Attacks and mitigations

This section lists possible attacks and how they are mitigated.

Preventing the Generator from learning about or leaking private inputs

Kalypso allows proofs to be generated for circuits involving private inputs. As the term indicates, ideally a Requester wouldn’t want anyone else to learn their values. However, in order for the Generator to generate proofs for such circuits, it is required to have its knowledge. This problem is solved in Kalypso using TEEs. The private inputs are sent encrypted and decrypted only inside enclaves. This allows the Generator to use them for computations without revealing its value outside the enclave.

An issue that can arise here is that the Generator’s enclave can be programmed in such a way that it forwards the decrypted values to a process or server outside the enclave. Kalypso prevents Generators running such malicious enclaves from being able to decrypt the inputs. It enforces a template wrapper around the Prover (called the Generator Image).
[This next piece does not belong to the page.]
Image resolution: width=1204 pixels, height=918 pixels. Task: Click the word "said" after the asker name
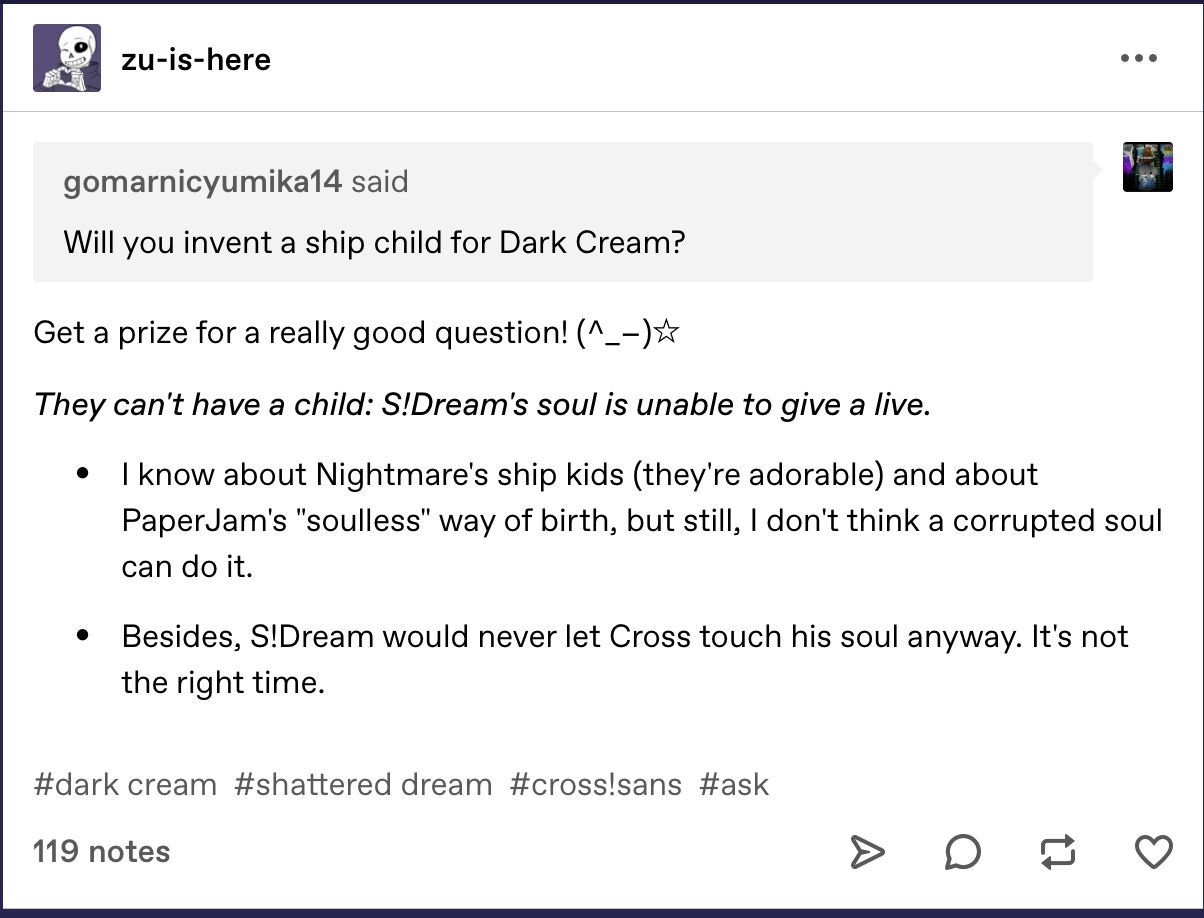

The Generator Image is written by the Market Creator and is expected to be open-source which can be vetted by Requesters and the community at large.

Only Generators running the authorized Generator Image are able to register in corresponding Markets. This allows only keys generated inside enclaves running vetted code to be used to decrypt inputs. Generators can still optimize the Prover codebase but sandboxing prevents the latter from leaking the inputs to other processes or external networks.
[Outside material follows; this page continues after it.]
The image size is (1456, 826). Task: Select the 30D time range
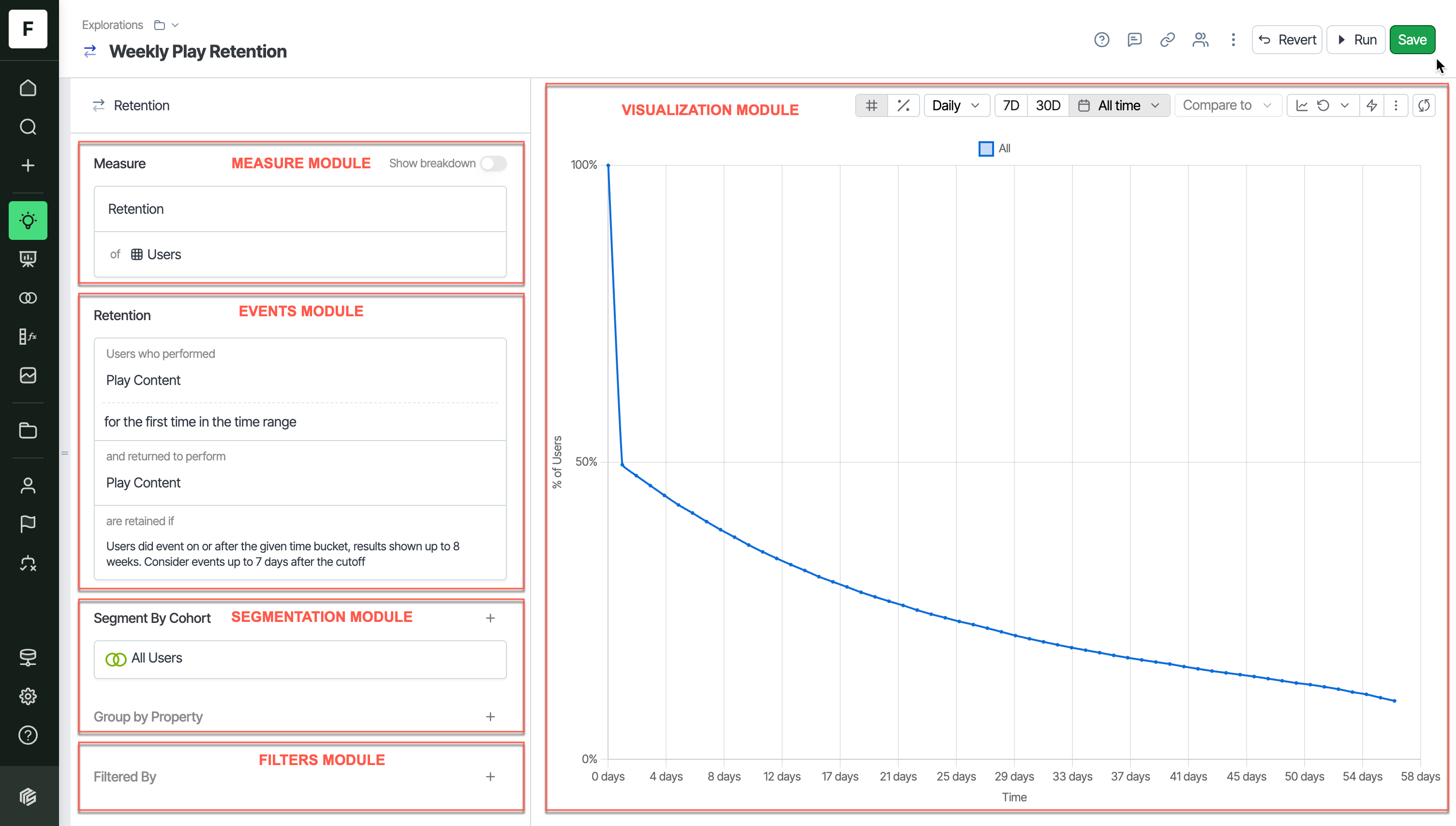1047,105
Preventing replay attacks from leaking private inputs

The Requester cannot directly encrypt private inputs with the Generator’s private key as the Generator it will be matched with is not known in advance. It is the Matching Engine which pairs Requests with Generators by publishing the Task. In order to do so, a symmetric key used to encrypt the private input is initially encrypted with the Matching Engine’s public key. The Matching Engine decrypts the key and then re-encrypts it with the chosen Generator’s public key. However, this can lead to a possible attack.
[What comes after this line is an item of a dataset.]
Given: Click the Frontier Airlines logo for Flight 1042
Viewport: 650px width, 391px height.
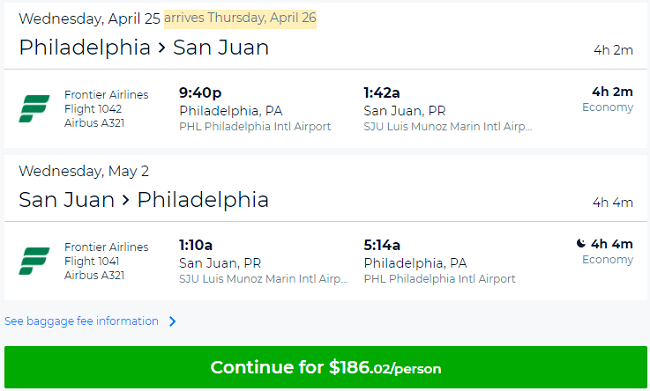Looking at the screenshot, I should pyautogui.click(x=34, y=109).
As the Request with the encrypted inputs persists on-chain, a malicious actor can create a new Market authorizing a malicious Generator Image. The Matching Engine itself is agnostic to Markets or to what constitutes a malicious Generator Image. If a conspiring Requester colluding with the Generator created a new Request with replayed private data of a Request from another Market, the Matching Engine would unwittingly re-encrypt the private data using the public key of the malicious Generator allowing it to leak the same.

This attack is prevented by using AES-GCM-AEAD which is explained in the next section on Secure Data Handling.